DESCRIPTION OF THE TASK -> Please write out every record exactly, but keep any images out of it.

LISTED RECORDS ->
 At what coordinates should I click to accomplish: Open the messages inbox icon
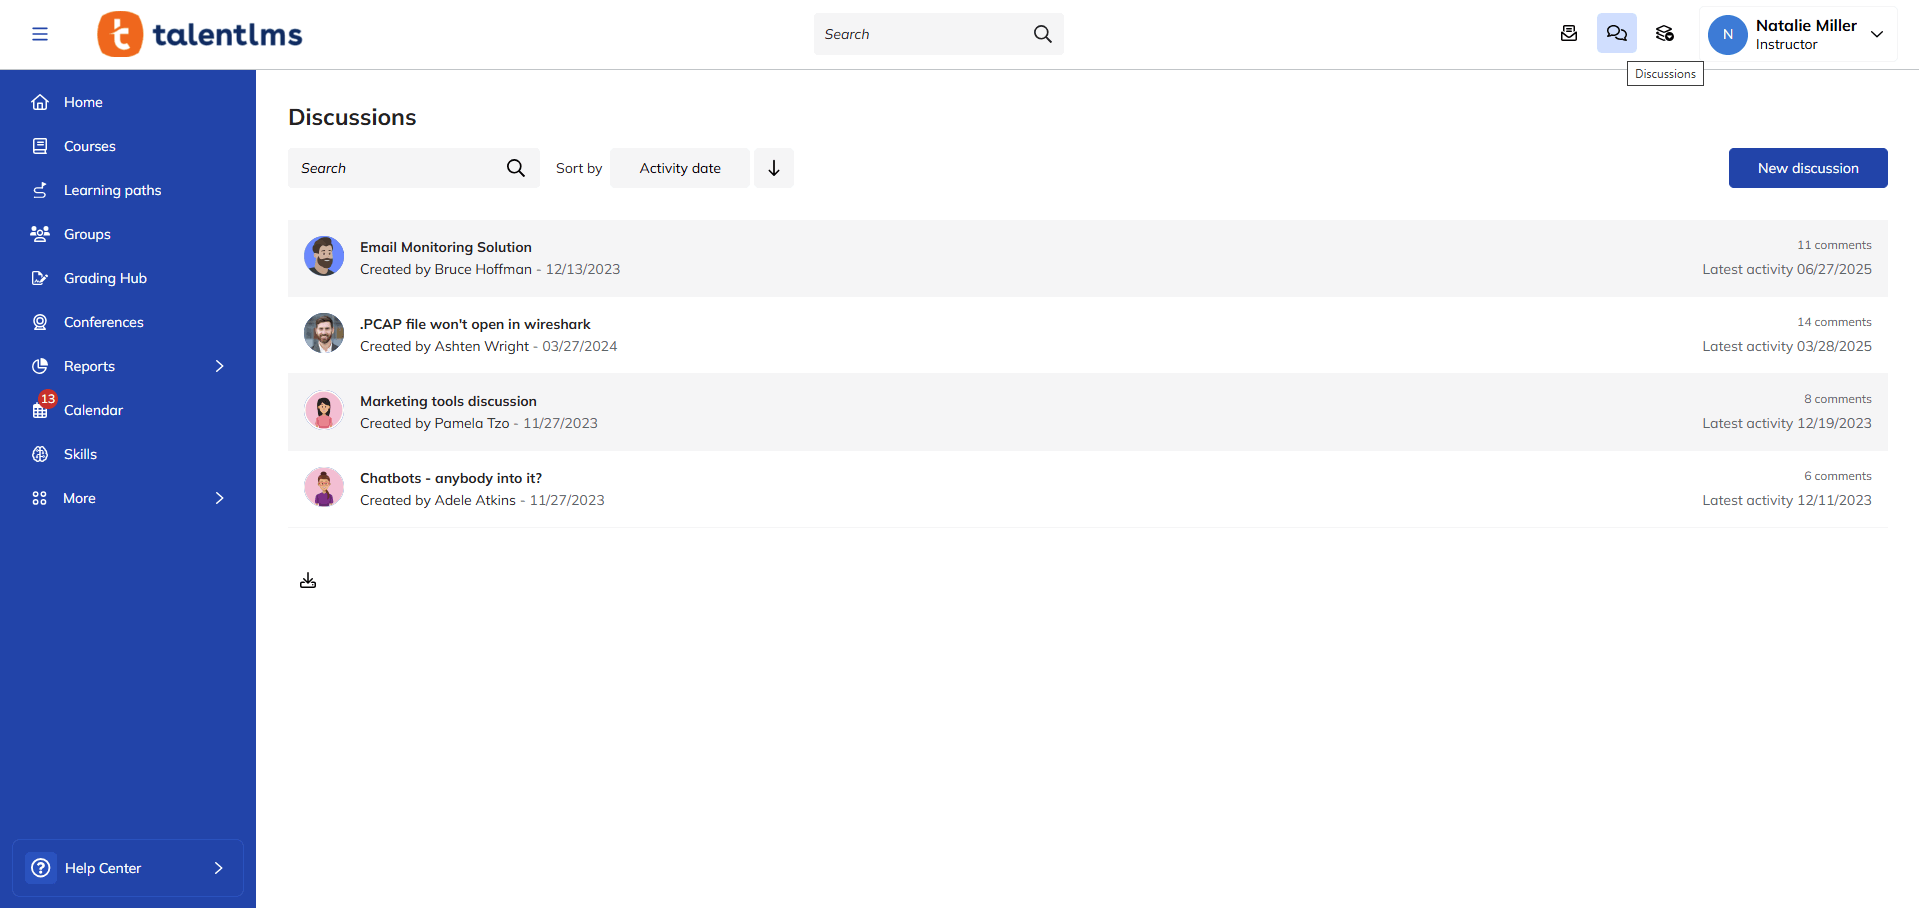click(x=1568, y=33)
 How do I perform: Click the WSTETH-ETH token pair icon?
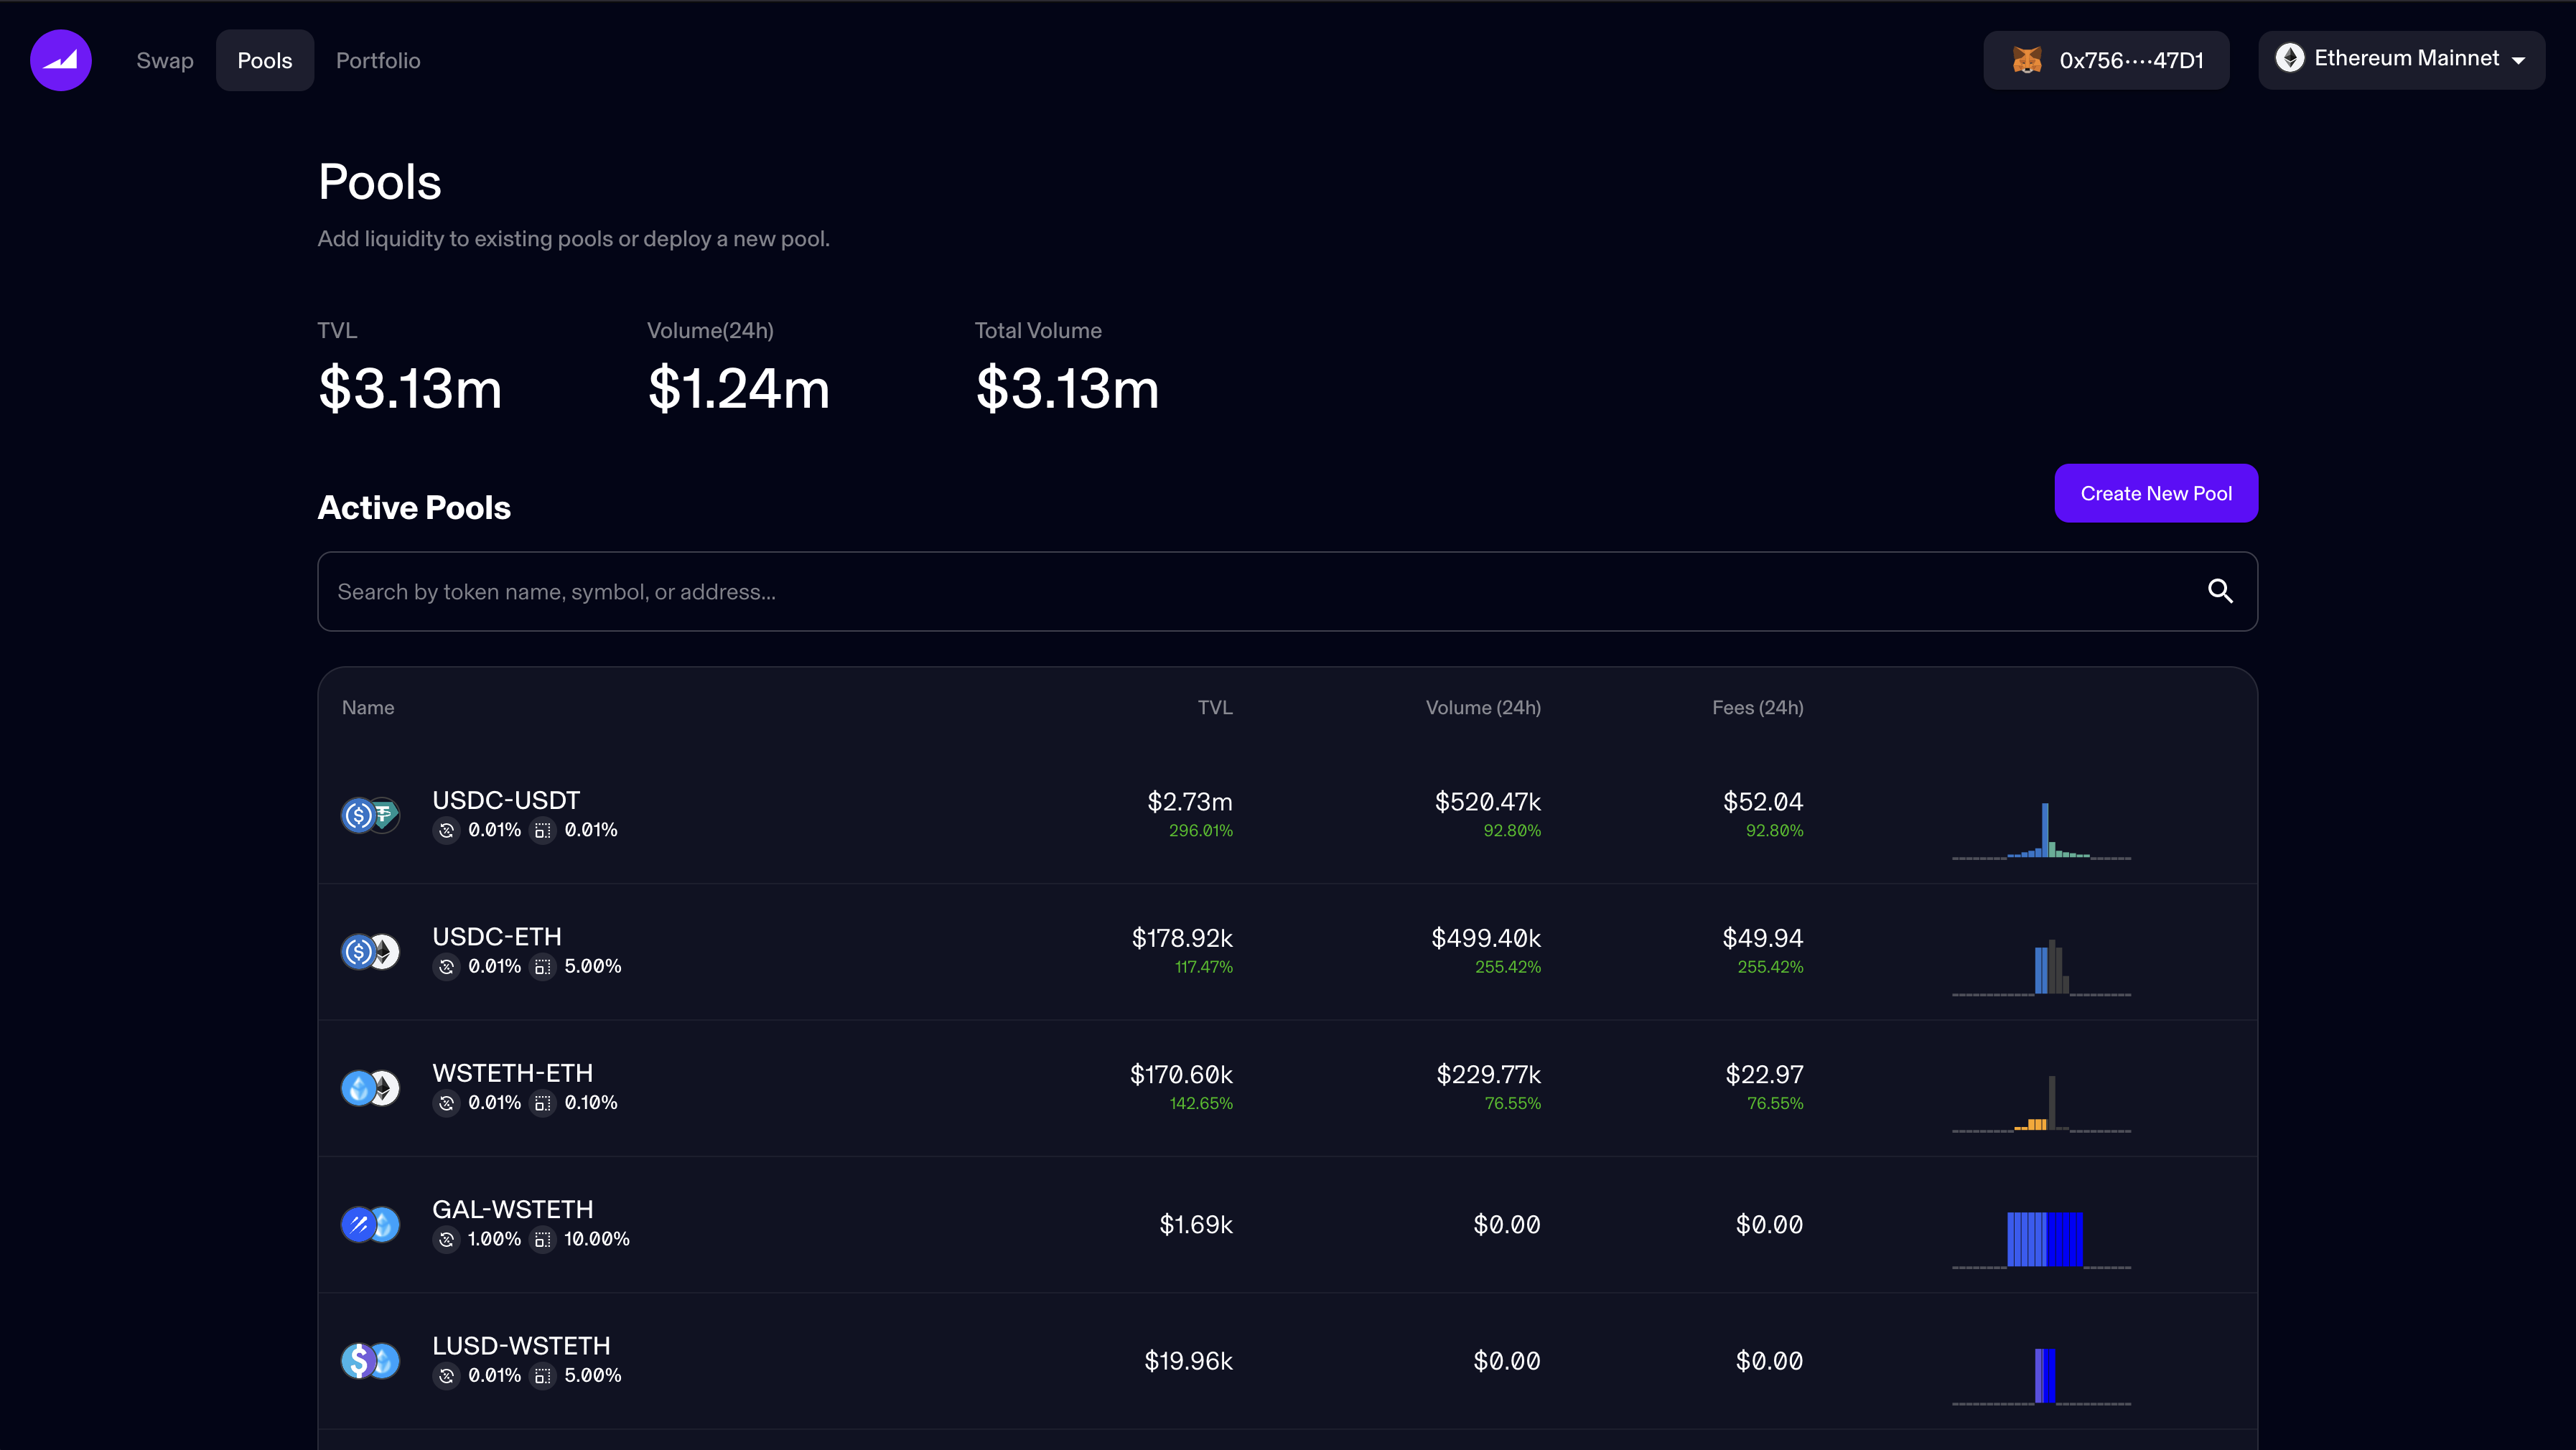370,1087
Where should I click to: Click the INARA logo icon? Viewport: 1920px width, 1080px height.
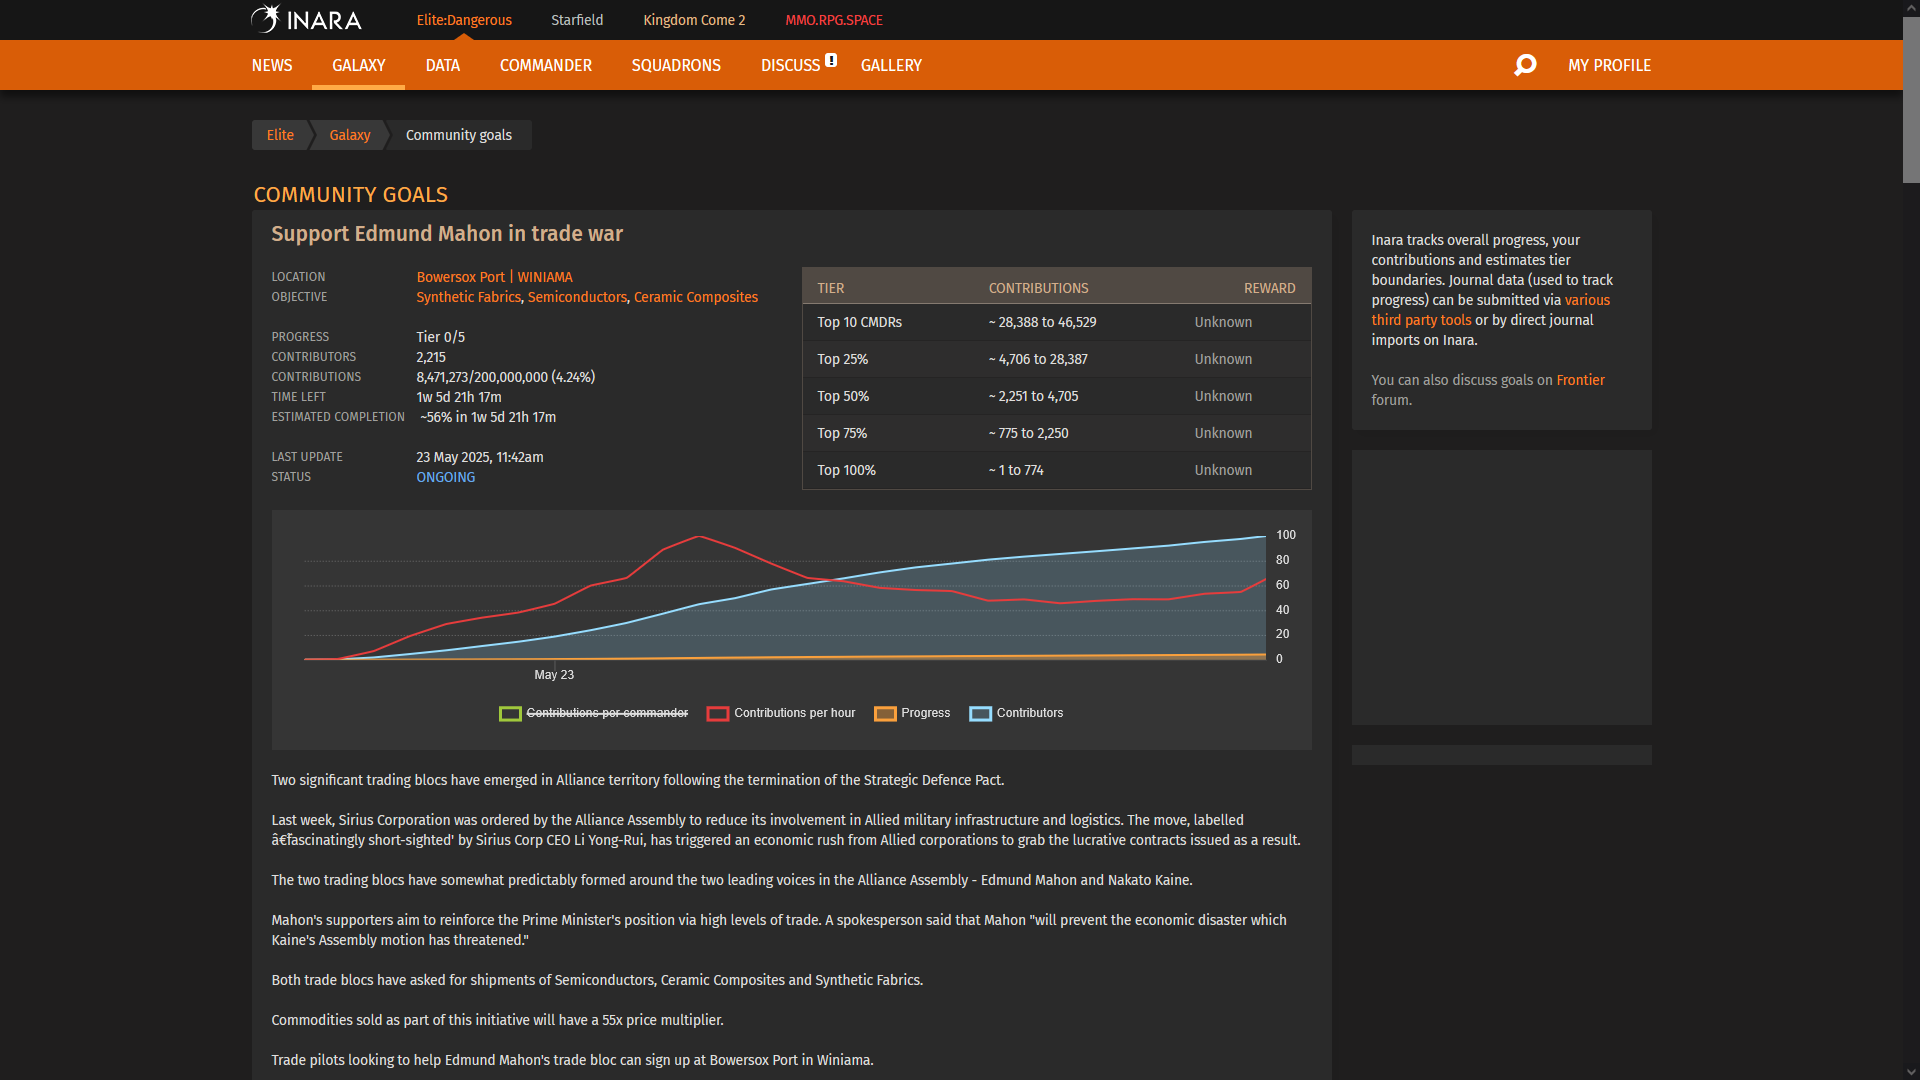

RESPONSE AREA ->
 At what coordinates should I click to accomplish: Open the messages inbox icon
click(x=1568, y=33)
 How do I perform: Click the WSTETH-ETH token pair icon?
370,1087
Where should I click to: Click the INARA logo icon? Viewport: 1920px width, 1080px height.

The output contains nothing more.